▶ TEXT EXCERPT
#####

A good example of this is Scaler, a game that allows you to take control of a blue lizard thing that, you guessed it, has a lot of attitude. Before he was turned into that lizard creature, Scaler (AKA Bobby Jenkins) was a teenage rebel. But he wasn't the type to shoplift or bully other kids, oh no, he went on hunger strikes and lived in a tree for environmental reasons.

The game picks up right after the bad guys capture Bobby Jenkins. They intend to torture him and get the information stuffed away in the teenage boys head. But things go awry and the machine used for torture ends up turning our hero into a large lizard thing, or Scaler. Unfortunately, this accident also sends Scaler into another universe ... or a "multiverse" as the instruction manual calls it.

Once in this new world, Scaler confronts another large creature who seems to have a plan to get them out of there, but it involves beating a lot of bosses and collecting a lot of green lizard eggs. After you get your mission directive the story ends and it's up to you to find those green eggs and get you, and your new pal Leon, out of this alternate universe and back into human shape.

#####

▶ INSTRUCTIONS
**a.** The Scaler excerpt describes what kind of teenage rebel Bobby Jenkins was. List the four behaviors it mentions there, and mark which ones he did and which he did not.
**b.** Answer these from the Scaler excerpt:
(i) What color are the lizard eggs Scaler must collect?
(ii) What does the instruction manual call the other universe?
(iii) What is the name of Scaler's new pal?
**c.** Write the next part of the Scaler excerpt, picking up after its last sentence.

#####

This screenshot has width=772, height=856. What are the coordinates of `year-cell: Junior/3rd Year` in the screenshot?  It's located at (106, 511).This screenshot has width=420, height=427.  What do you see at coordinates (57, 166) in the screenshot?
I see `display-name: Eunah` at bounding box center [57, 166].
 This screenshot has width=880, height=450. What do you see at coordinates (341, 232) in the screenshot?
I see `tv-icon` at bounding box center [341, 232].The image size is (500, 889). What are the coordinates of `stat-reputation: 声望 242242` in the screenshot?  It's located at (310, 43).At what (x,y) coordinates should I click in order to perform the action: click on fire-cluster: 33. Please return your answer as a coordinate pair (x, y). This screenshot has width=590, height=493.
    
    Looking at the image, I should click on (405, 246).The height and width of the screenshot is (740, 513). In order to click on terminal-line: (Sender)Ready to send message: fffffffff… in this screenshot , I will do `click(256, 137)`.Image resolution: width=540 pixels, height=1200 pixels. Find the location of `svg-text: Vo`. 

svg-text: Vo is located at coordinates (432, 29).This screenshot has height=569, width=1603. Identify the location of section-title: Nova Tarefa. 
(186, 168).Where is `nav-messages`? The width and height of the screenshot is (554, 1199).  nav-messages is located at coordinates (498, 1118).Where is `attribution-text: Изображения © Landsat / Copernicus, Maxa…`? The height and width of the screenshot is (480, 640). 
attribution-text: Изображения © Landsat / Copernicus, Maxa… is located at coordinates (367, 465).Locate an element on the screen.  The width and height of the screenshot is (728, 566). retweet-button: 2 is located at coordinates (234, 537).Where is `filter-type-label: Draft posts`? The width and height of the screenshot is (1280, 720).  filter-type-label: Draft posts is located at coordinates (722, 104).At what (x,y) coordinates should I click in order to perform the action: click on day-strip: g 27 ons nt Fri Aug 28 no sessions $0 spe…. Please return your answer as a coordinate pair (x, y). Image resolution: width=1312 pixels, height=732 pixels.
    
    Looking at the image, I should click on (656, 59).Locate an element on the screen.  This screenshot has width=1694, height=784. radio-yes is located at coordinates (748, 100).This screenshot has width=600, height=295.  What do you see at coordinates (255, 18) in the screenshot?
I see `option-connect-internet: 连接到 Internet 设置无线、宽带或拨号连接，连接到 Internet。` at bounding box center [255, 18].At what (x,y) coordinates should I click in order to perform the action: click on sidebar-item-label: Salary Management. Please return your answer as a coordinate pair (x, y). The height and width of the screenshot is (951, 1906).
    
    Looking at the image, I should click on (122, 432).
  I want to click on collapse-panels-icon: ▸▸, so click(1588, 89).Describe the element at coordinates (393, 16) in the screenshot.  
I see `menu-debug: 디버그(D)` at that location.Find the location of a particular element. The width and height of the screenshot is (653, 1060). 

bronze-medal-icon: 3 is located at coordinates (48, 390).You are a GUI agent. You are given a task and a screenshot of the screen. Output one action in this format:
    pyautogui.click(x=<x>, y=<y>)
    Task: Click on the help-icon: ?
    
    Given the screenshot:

#####

▶ RESULTS OF THE TASKS
**a.**
- Shoplifting (did not)
- Bullying other kids (did not)
- Going on hunger strikes (did)
- Living in a tree for environmental reasons (did)

**b.**
(i) Green
(ii) A "multiverse"
(iii) Leon

**c.**
Scaler is made up of a number of good size areas for you to explore, generally containing one or two green eggs. The missions are pretty simple for the most part, nothing more than collect all of the items and explore the area for hidden treasure. As you travel around you will find a bunch of floating yellow dots that can be used to buy character upgrades, such as more life, a stronger attack, and camouflage.

Scaler's gimmick is that he can morph into other creatures ... but only one creature per area. To perform such a feat, Scaler must take out a set amount of that kind of creature before obtaining the skill. Once he can morph it opens up entirely new sections of the world for you to explore, ultimately leading you to more green eggs. The creatures you turn into have special powers, but are also limited in a number of ways. When you're a Bakudan you can throw bombs at your enemies, but you're also slow with terrible jumping abilities. The Doozum allows you to fly about, but is hard to get used to and not especially effective at attacking foes. Of the five forms all of them are useful, but you'll never prefer being one of those characters over your regular Scaler form.

Scaler's moves aren't especially inspired, as they involve you punching enemies and using your tongue to pick up items and stun oncoming foes. Even though you can upgrade your character, your moves pretty much remain the same the whole game through. This can lead to some tedious game play, much of which you'll grow tired of fairly quickly.